-- INPUT MATERIAL follows --
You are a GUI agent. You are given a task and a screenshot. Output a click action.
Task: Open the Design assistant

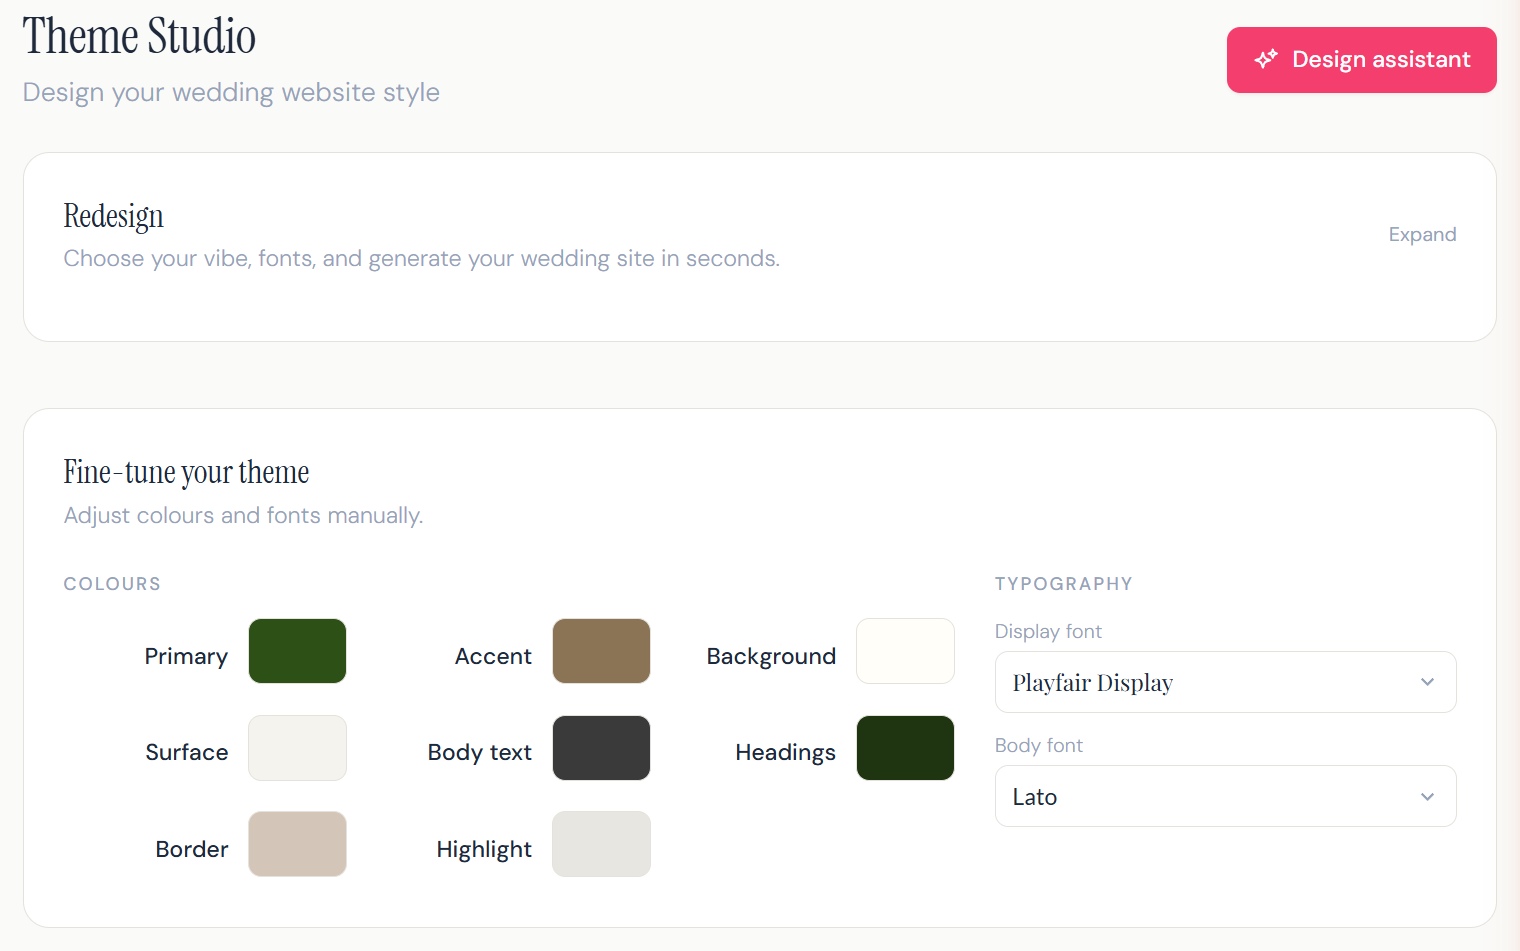coord(1361,60)
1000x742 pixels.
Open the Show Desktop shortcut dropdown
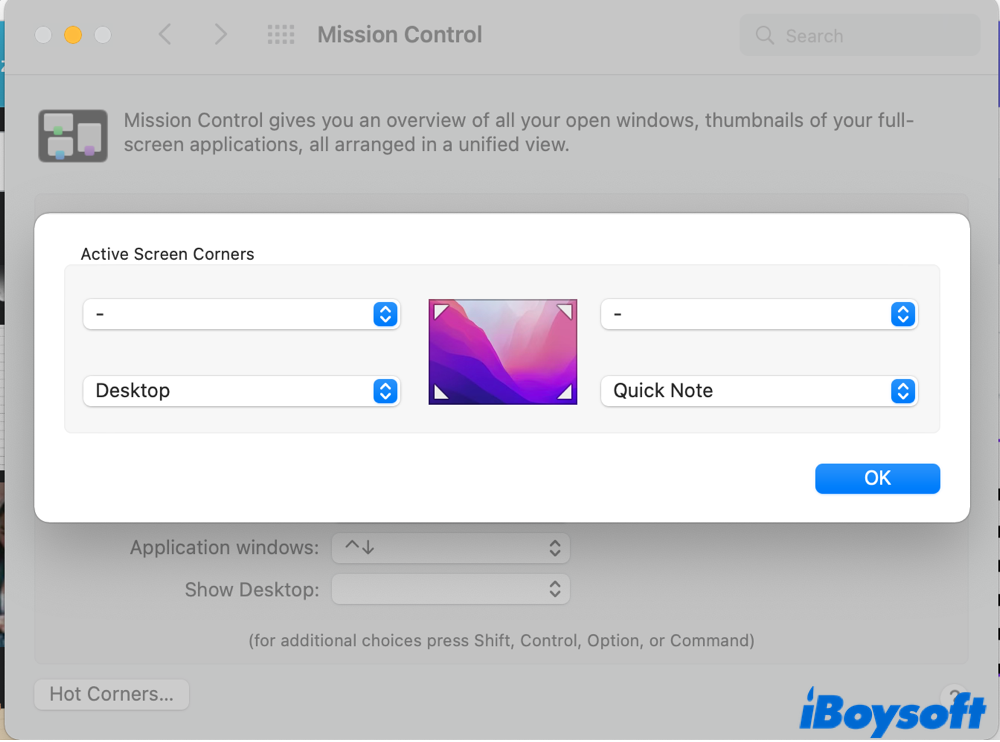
-- INPUT MATERIAL concluded --
▶ _YOUR OBJECTIVE_
Each line above should be printed again exactly, though the pictures should not be.

▶ _YOUR RESPONSE_
You are a GUI agent. You are given a task and a screenshot. Output a click action.
Task: Open the Design assistant

coord(1361,60)
1000x742 pixels.
Open the Show Desktop shortcut dropdown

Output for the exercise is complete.